To conclude, Rust and WASM could be one of the best replacements for the Python ecosystem as we know it today. They integrate very well with CPU tensor libraries, as well as GPU tensor libraries, which are also written in C/C++ and Rust. They efficiently complete that stack from the frontend, or from an API for a developer down to the backend, which is already optimised. Also, Rust and WASM are more efficient in implementing application-specific pre and post processing data functions. All the tasks where inference is involved are obviously faster than Python, or a Python equivalent.
Further, they have container image sizes – if you ever want to use docker or docker containers – which are much smaller than the Python equivalent; usually several megabytes when you use a Rust-based docker image, for example. By contrast, Python-based images span several hundreds of megabytes. Rust and WASM are also safer objectively speaking, not only because of the language (which is known to be a safe language by design), but because of the impossibility of writing certain nasty bugs. In fact, the attack surface is much smaller than when you deal with a Python-based container where the amount of dependencies that you build or import in your docker is significantly bigger. Using Rust and WASM significantly lowers the risk of bugs, which in turn lowers the chance of sabotaging the entire workflow if you ever use that particular docker image.
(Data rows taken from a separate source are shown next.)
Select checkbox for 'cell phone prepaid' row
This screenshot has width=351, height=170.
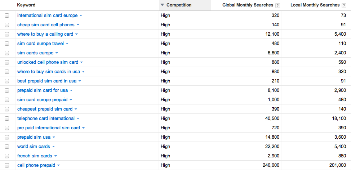tap(7, 166)
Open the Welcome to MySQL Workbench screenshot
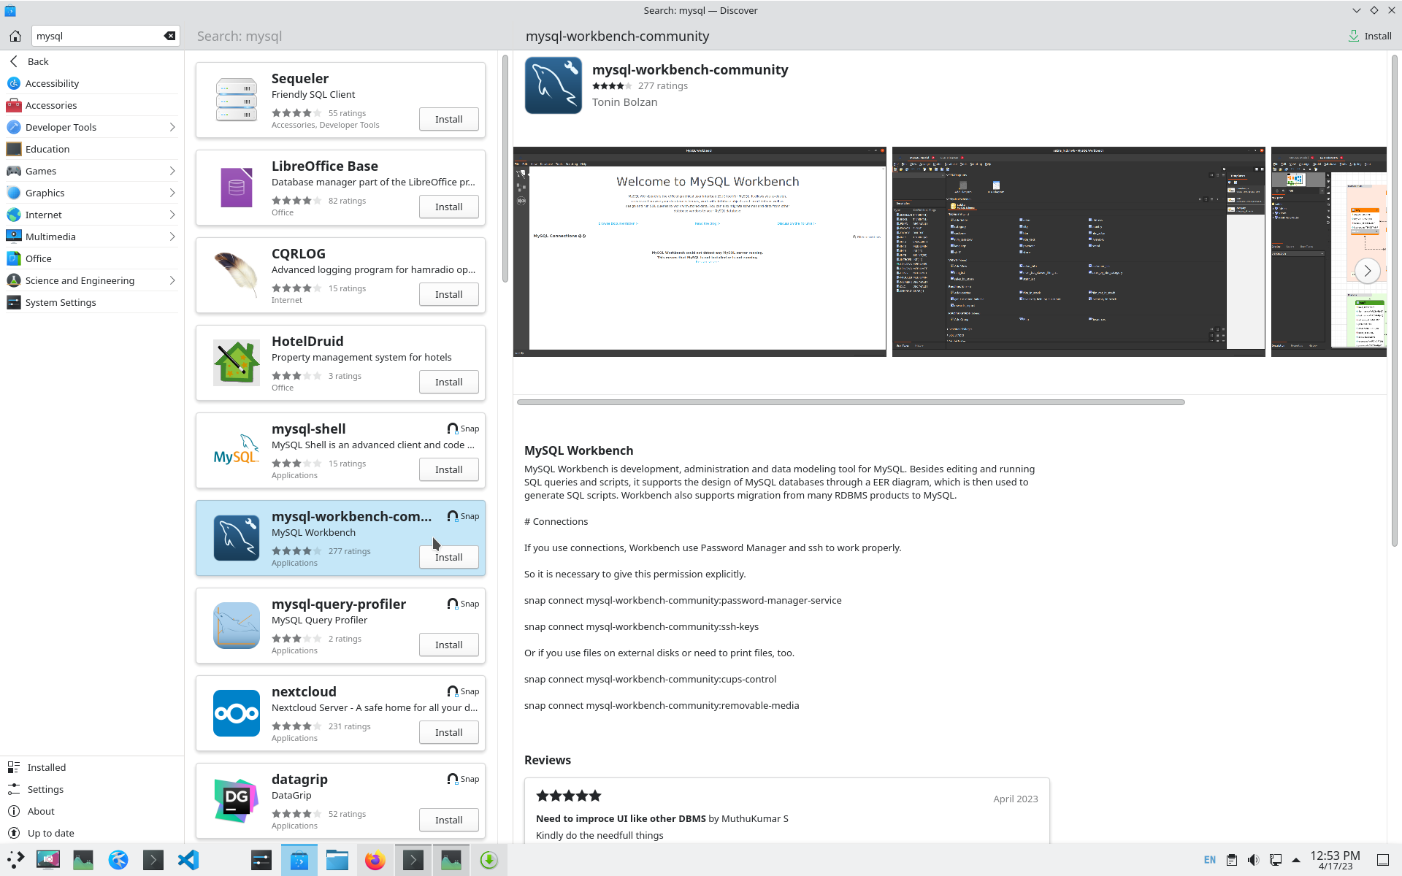This screenshot has width=1402, height=876. (700, 252)
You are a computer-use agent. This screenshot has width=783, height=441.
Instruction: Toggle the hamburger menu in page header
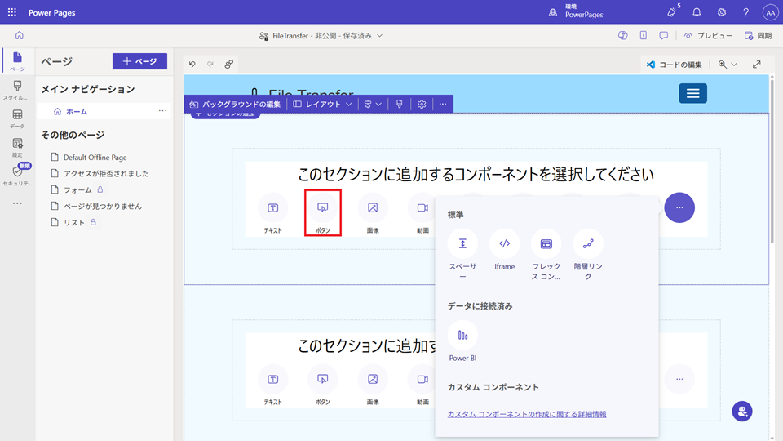(x=692, y=93)
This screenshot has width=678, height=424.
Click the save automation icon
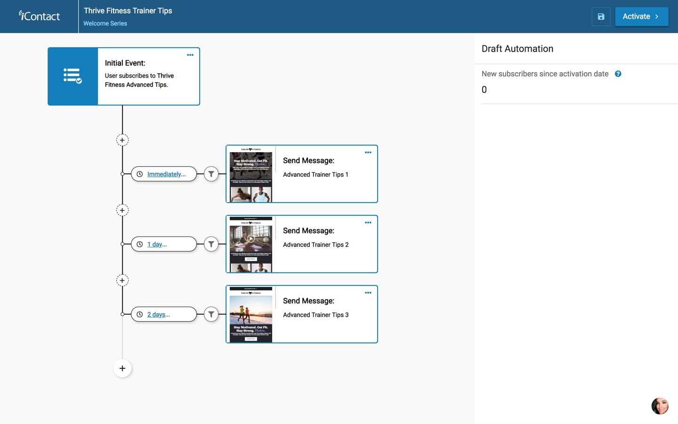(x=601, y=16)
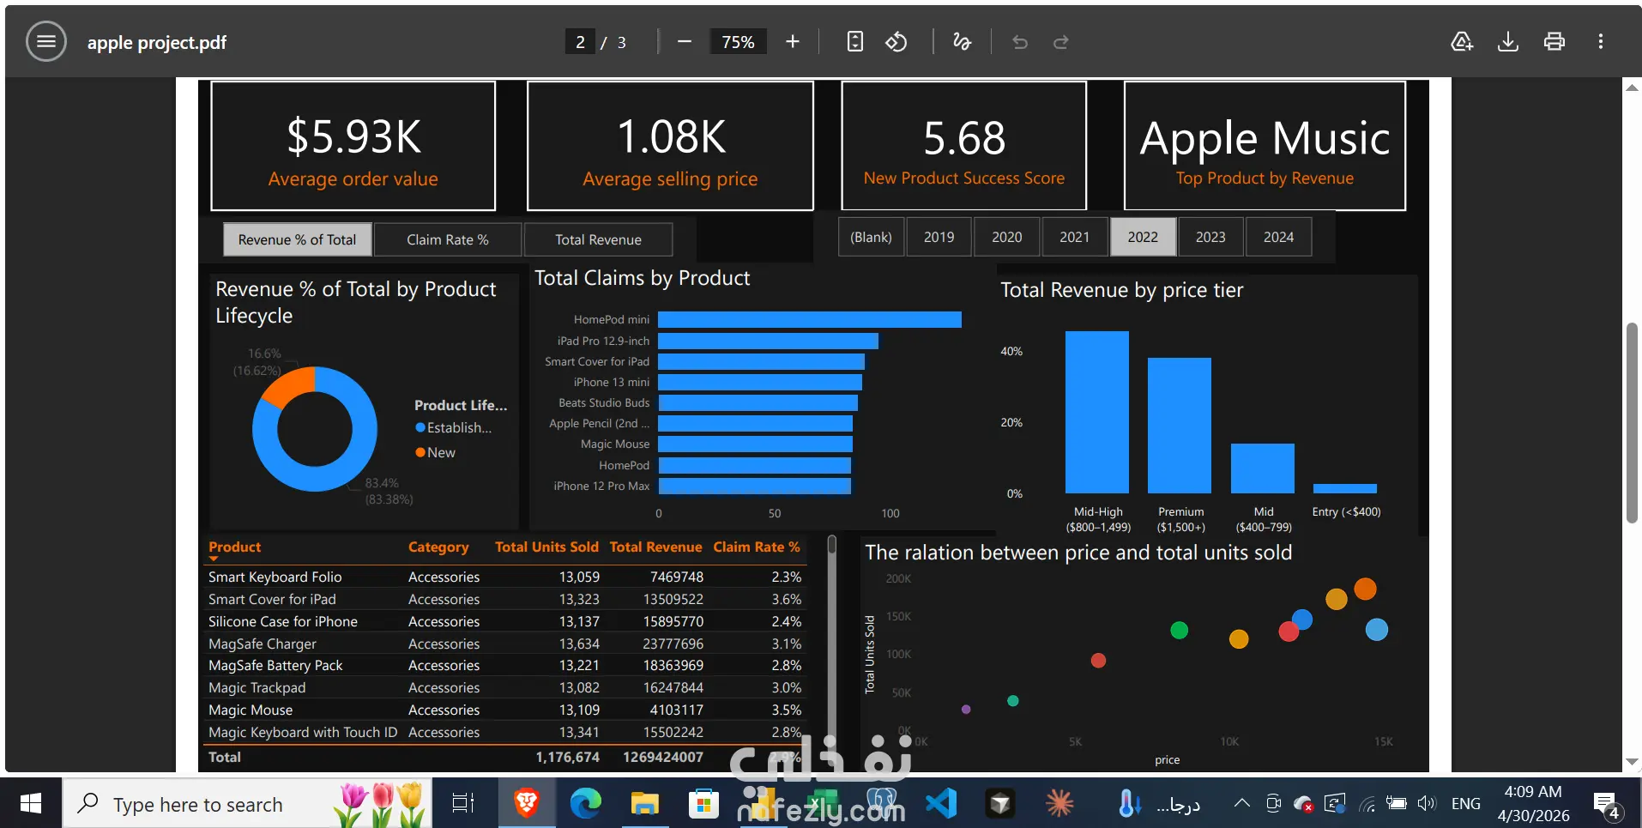The width and height of the screenshot is (1642, 828).
Task: Click the page number input field
Action: 580,42
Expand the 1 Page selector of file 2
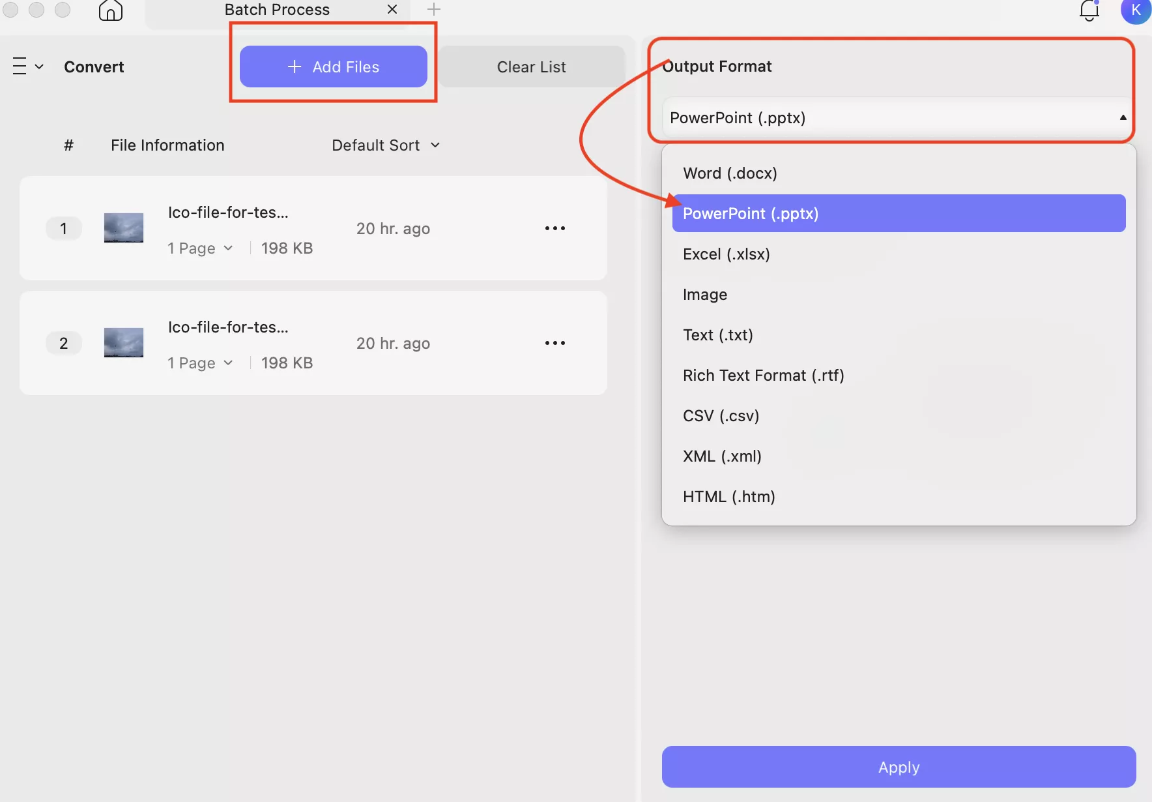This screenshot has width=1152, height=802. pyautogui.click(x=200, y=363)
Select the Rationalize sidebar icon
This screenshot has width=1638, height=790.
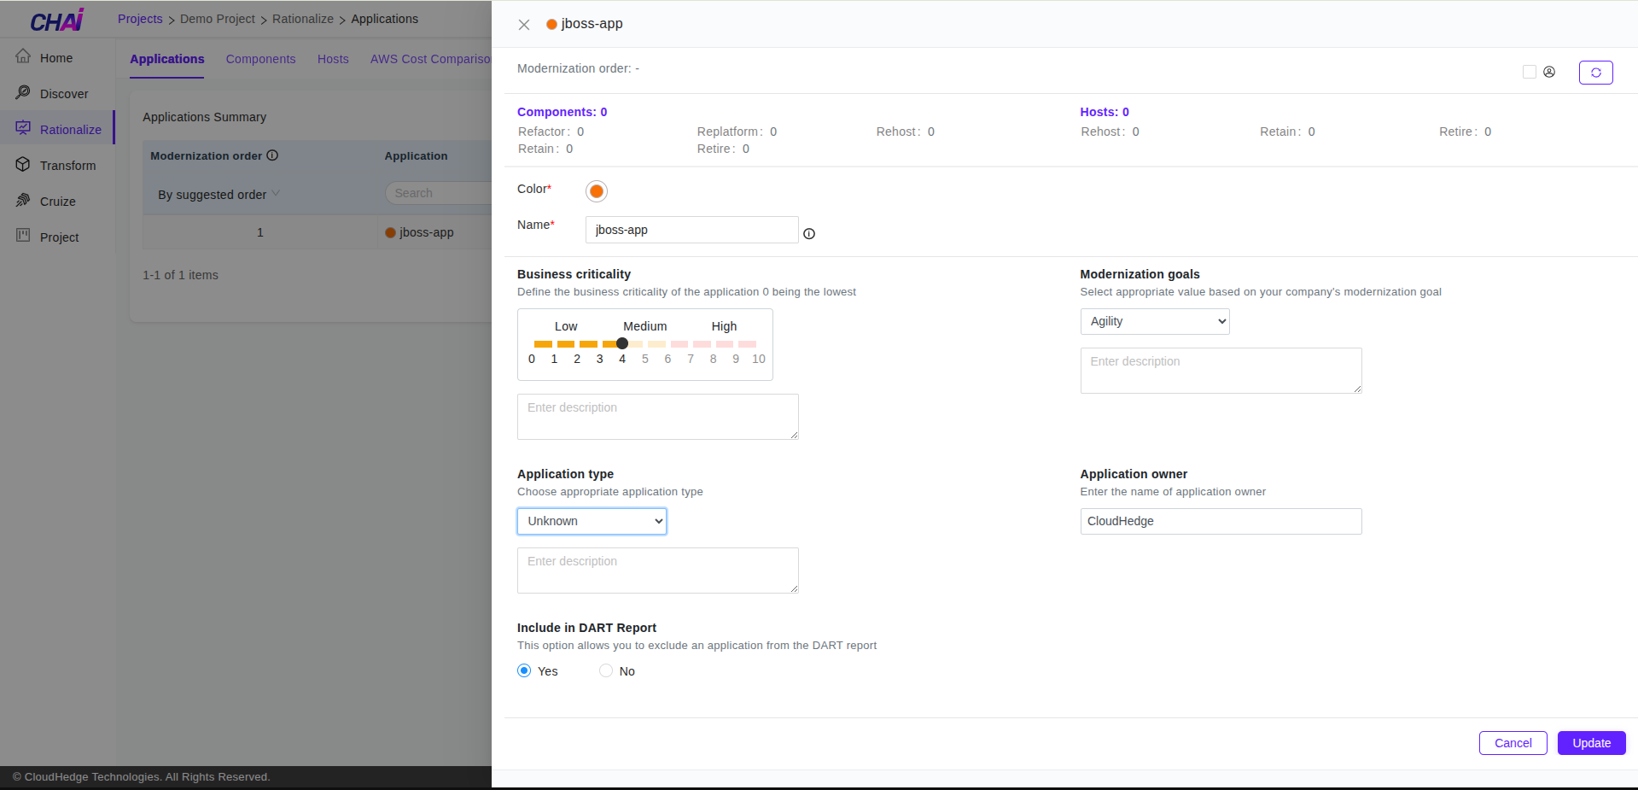tap(24, 128)
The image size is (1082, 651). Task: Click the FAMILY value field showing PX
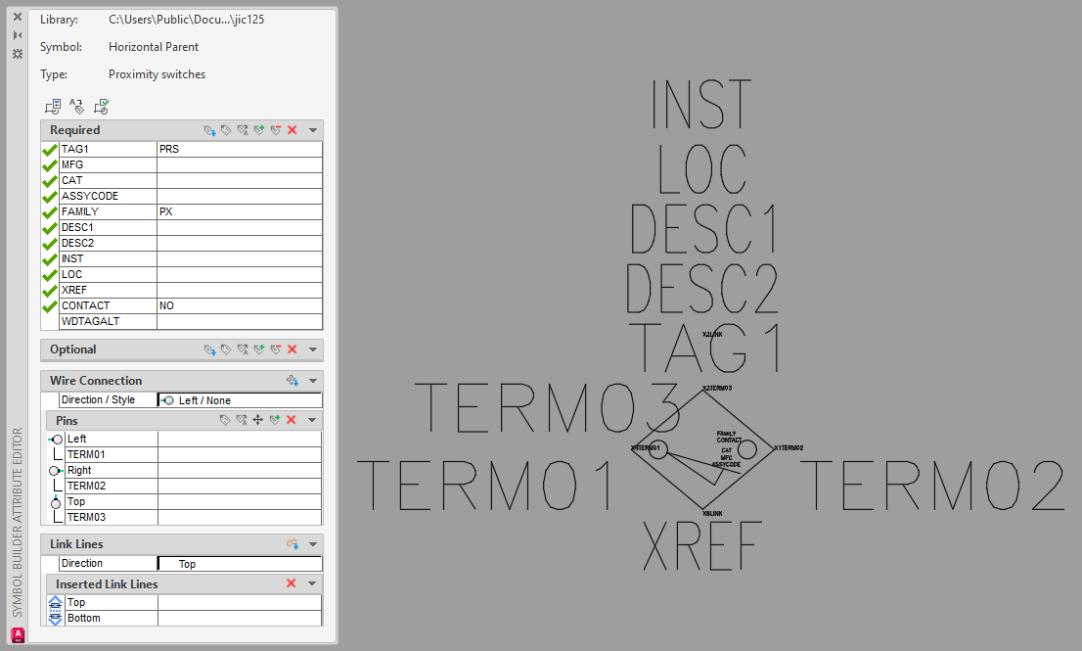click(239, 212)
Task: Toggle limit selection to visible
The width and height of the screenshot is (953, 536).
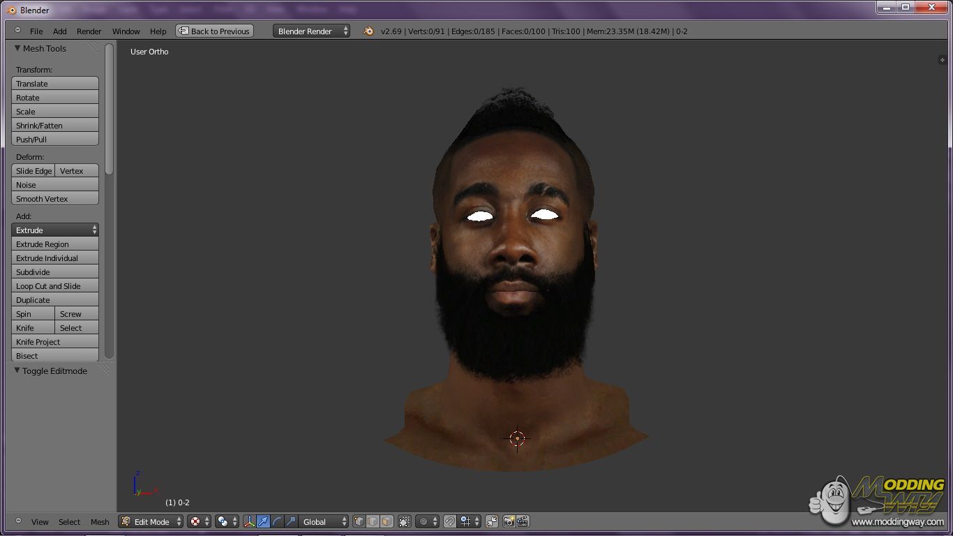Action: pyautogui.click(x=405, y=521)
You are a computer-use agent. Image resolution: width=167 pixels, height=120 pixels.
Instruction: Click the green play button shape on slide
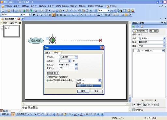[53, 40]
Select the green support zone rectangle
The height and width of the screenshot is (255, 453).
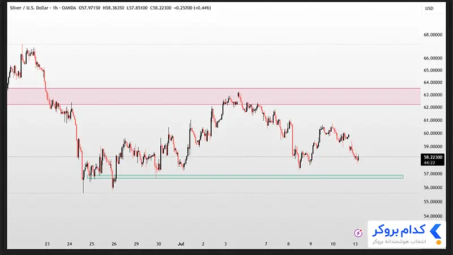[245, 176]
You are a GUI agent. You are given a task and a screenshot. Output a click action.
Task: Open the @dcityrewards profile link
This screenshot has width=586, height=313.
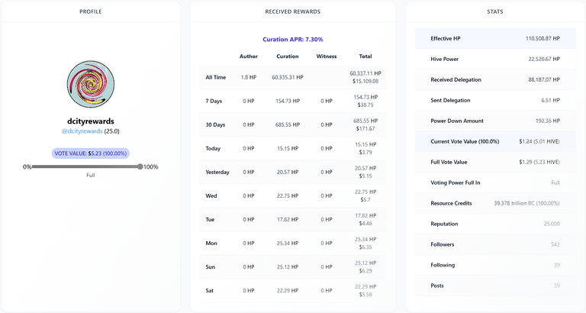[x=82, y=131]
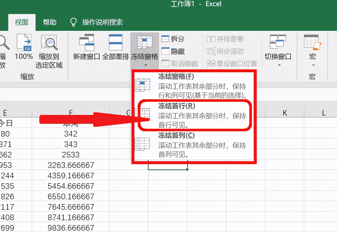Select 缩放到选定区域 (Zoom to Selection)
This screenshot has height=232, width=337.
49,51
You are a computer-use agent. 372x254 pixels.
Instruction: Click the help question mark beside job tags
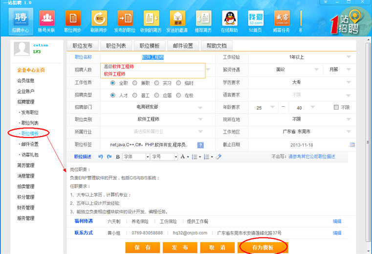(x=200, y=145)
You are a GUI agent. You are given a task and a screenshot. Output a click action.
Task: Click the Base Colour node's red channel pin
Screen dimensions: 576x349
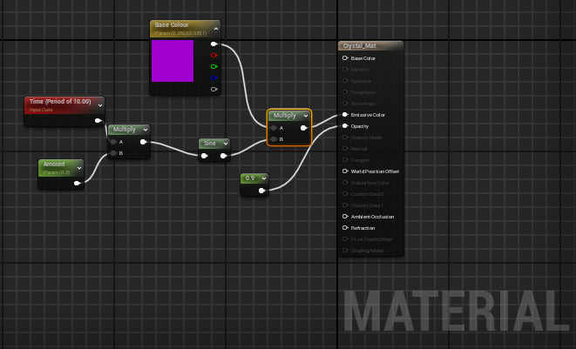pyautogui.click(x=214, y=55)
Of course, the above point is increasingly superfluous now Rust and WASM are more efficient in implementing all the networking-intensive and long running tasks that are usually required for LLM agents. Remember, we’re moving from a standalone way of inferring and generating text (the ChatGPT we were used to in March this year), to something more complex: the concept of an agent that eventually can go online, download live resources, embed these resources live and generate a conversation using a dynamic context.
Thanks to prompt engineering techniques, the concept of the agent is becoming something that, from a computational complexity perspective, is increasingly complex. A more complicated infrastructure is therefore needed to serve these beasts now; these are no longer standalone models. And so again, Rust has all the properties that one would expect from a highly performant language which is, while not easy to learn, a powerful tool. Even fast cars are not easy to drive; there is a learning curve. But guess what? They go faster than all the others. So, yes, Elon, I think this time, you’re right. Rust is the language of the future.
“To conclude, Rust and WASM could be one of the best replacements for the Python ecosystem as we know it today.”